The Sun Belt expanded with new immigrants from colder states, who could put up with the tropical humidity or blazing desert climates thanks to domestic air-conditioning.
Tucson rocketed from 45,000 people to 210,000 in just 10 years. Houston expanded from 600,000 to 940,000 in the same decade. Carrier’s invention circulated more than just molecules of oxygen and water. It ended up circulating people as well.
But the rise of the Sun Belt in the United States was just a dress rehearsal for what is now happening on a planetary scale.
All around the world, the fastest growing megacities are predominantly in tropical climates: Chennai, Bangkok, Manila, Jakarta, Karachi, Lagos, Dubai, Rio de Janeiro.
Demographers predict that these hot cities will have more than a billion new residents by 2025.
The artificial truth
The dreamers and inventors who ushered in the cold revolution didn’t have eureka moments, and their brilliant ideas rarely transformed the world immediately.
But the frozen world that Tudor and Birdseye helped conjure into being would do more than just populate the world with fish fingers.
It would also populate the globe with people, thanks to the flash freezing of human semen, eggs and embryos. Millions of human beings owe their existence to the technologies of artificial cold.

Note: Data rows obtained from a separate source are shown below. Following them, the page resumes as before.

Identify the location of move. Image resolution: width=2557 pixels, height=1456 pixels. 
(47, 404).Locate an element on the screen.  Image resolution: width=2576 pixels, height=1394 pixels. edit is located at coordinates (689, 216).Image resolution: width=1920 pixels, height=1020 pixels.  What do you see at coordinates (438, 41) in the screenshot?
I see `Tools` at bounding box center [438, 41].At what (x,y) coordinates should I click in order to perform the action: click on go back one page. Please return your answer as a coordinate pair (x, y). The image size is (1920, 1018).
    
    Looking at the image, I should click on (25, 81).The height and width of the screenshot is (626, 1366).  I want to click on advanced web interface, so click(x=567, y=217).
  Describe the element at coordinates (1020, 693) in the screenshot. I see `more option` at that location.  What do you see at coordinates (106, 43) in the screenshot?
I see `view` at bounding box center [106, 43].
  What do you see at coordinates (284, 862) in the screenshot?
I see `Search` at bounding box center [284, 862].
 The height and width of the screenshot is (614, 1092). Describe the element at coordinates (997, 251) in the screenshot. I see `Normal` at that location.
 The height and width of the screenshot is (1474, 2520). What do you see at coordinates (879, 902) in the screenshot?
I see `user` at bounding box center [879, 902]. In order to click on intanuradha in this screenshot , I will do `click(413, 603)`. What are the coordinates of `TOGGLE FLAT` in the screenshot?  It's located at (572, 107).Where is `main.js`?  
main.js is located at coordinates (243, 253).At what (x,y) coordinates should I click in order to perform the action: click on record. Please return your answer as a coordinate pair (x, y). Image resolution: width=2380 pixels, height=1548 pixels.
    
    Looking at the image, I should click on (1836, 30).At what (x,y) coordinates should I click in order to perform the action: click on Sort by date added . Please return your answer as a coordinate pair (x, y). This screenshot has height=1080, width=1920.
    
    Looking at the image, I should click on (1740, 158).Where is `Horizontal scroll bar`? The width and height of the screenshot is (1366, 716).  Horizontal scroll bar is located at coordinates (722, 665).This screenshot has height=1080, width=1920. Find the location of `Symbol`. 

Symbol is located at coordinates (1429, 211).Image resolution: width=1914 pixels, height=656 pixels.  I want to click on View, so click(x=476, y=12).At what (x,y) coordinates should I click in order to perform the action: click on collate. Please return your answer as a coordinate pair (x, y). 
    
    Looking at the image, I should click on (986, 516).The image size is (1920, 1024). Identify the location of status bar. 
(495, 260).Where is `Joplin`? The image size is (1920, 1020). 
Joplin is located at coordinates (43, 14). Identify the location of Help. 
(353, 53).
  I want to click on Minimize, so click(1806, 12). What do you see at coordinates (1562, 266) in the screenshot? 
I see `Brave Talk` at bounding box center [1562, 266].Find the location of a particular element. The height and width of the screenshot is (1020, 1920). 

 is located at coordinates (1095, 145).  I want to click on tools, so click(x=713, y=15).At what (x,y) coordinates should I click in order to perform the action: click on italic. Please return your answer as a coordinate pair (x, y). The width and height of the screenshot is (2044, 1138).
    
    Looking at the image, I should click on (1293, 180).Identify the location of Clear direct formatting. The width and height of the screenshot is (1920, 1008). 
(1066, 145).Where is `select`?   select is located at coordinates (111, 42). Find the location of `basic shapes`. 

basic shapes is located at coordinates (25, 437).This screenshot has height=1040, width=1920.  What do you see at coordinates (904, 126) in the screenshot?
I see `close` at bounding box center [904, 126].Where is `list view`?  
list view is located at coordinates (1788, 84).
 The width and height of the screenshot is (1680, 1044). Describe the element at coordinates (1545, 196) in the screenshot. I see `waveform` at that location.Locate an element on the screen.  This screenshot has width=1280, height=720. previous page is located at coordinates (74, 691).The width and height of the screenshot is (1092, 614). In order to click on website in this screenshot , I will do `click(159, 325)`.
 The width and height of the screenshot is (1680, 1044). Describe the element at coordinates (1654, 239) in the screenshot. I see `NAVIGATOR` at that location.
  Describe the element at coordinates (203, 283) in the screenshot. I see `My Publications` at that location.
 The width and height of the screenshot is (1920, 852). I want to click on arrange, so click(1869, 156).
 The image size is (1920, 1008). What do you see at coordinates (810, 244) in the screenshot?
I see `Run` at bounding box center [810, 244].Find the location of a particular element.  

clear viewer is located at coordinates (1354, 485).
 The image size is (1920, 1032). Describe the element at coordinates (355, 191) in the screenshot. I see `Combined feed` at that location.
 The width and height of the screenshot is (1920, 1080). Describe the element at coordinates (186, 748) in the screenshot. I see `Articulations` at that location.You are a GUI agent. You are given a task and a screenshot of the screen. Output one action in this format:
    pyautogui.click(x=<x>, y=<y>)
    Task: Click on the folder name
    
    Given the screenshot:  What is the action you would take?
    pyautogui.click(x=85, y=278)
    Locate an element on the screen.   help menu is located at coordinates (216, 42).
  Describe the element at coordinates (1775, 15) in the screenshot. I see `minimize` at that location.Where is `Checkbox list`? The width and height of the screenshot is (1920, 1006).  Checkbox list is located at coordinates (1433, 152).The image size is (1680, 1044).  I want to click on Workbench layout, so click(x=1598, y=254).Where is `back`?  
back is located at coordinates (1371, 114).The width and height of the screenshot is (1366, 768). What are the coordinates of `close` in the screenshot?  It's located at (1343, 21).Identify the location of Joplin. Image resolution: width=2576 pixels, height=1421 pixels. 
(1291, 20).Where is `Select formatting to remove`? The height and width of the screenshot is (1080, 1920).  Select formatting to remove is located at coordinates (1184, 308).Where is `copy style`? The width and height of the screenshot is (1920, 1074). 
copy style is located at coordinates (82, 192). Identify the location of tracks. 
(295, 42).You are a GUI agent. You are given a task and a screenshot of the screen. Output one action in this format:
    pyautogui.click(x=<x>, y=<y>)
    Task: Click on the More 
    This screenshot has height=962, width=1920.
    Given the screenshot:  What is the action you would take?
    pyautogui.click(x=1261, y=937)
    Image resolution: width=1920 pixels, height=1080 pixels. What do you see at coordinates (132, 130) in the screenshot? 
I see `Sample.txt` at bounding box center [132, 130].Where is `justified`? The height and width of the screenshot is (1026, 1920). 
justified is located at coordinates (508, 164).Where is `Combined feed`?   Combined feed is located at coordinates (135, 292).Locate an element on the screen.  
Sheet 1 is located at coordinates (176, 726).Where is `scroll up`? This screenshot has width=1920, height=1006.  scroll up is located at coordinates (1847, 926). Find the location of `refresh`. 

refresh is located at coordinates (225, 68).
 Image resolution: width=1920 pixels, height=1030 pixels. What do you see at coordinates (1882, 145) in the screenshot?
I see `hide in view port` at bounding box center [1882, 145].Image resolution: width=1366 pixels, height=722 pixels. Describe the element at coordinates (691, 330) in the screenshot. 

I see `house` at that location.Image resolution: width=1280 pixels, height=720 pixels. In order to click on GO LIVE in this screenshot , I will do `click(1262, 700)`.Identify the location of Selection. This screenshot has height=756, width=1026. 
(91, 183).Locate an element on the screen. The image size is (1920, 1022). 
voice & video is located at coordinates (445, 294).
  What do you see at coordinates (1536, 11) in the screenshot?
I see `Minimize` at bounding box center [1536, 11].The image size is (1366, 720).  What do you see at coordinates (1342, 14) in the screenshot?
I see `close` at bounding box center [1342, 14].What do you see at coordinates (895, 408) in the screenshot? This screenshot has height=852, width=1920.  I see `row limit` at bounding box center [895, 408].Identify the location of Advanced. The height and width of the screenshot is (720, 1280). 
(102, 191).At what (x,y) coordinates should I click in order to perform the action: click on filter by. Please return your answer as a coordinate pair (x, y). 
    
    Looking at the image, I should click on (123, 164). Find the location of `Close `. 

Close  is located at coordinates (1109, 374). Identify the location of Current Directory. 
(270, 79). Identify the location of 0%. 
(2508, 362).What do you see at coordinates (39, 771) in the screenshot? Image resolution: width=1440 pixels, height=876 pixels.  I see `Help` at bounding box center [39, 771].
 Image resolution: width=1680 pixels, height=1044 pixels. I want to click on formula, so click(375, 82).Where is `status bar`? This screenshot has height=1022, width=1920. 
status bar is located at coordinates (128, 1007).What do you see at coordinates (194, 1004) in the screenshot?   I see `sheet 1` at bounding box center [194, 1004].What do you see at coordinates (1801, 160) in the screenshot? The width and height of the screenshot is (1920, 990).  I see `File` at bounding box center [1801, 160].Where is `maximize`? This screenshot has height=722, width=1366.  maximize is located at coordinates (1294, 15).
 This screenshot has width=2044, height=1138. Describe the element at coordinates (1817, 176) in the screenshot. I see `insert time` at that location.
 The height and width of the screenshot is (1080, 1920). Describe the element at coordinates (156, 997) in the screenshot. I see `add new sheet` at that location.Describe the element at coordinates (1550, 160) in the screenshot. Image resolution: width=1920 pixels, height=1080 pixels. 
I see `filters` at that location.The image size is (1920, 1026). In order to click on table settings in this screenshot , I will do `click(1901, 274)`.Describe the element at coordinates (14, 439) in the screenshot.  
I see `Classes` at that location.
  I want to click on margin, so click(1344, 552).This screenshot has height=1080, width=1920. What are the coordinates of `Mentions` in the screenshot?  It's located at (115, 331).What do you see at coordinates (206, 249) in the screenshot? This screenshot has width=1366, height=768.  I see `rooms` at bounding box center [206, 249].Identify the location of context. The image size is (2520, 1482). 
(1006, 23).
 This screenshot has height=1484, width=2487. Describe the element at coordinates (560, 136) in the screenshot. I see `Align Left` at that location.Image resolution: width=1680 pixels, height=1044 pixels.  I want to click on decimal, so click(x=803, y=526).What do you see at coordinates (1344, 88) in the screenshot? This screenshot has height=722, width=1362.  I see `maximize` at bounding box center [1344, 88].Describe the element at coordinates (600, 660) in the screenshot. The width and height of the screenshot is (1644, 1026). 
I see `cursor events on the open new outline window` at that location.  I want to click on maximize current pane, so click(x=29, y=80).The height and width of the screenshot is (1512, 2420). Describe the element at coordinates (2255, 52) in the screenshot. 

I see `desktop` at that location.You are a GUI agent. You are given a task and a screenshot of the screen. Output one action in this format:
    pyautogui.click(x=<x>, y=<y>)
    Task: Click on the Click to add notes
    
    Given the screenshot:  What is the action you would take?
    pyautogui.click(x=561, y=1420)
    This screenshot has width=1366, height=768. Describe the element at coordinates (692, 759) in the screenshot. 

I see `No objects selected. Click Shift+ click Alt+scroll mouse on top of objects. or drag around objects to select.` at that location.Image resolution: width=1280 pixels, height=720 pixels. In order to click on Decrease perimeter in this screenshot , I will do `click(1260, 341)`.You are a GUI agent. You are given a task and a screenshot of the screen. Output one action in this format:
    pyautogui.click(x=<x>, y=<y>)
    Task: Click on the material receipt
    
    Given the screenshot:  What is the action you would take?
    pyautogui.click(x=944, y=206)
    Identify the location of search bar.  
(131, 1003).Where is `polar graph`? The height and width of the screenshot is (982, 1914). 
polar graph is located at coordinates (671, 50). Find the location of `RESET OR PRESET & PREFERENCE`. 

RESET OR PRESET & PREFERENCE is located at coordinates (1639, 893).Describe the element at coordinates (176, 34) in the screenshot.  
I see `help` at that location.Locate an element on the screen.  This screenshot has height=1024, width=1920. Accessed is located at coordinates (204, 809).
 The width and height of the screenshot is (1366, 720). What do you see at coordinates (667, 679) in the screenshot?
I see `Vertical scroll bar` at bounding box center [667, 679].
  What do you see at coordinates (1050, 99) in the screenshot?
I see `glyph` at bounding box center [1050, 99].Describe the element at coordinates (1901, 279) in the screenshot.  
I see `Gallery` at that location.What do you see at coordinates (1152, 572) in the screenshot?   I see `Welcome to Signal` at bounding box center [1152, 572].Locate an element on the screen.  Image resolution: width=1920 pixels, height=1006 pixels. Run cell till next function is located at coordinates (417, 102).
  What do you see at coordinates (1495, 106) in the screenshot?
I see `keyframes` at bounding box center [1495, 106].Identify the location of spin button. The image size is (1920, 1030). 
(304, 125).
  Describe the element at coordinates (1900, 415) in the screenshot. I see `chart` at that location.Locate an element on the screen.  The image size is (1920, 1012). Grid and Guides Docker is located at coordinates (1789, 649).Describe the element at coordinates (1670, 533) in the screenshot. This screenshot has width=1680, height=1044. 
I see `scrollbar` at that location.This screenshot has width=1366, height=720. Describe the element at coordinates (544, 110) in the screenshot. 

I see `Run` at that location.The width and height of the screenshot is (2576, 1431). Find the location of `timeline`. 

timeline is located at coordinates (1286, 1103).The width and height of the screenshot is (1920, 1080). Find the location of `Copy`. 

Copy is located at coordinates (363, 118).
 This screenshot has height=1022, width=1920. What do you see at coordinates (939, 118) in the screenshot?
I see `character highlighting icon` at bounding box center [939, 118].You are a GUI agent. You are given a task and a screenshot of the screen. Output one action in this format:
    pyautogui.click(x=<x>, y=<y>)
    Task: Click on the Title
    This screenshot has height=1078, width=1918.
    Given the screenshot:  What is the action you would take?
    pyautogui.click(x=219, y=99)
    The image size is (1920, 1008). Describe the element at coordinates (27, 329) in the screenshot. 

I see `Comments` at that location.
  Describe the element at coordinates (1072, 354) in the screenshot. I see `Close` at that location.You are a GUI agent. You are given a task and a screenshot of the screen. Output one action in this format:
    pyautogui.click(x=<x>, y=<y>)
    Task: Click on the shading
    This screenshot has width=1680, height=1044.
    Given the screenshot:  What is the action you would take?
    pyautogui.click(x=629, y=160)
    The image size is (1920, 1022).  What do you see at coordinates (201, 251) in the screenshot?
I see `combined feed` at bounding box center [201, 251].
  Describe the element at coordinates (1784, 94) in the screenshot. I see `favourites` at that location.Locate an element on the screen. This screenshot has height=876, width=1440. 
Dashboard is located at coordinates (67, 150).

When we think about breakthrough ideas, we tend to be constrained by the scale of the original invention.
We figure out a way to make artificial cold, and we assume that will just mean that our rooms will be cooler, or there will be a reliable supply of ice cubes for our sodas.
That much is easy to understand. But if you tell the story of cold only in that way, you miss the epic scope of it.
Over the past two centuries its impact has been staggering.
From the transformed landscape of the Great Plains, to the new lives and lifestyles brought into being via frozen embryos, all the way to vast cities blooming in the desert.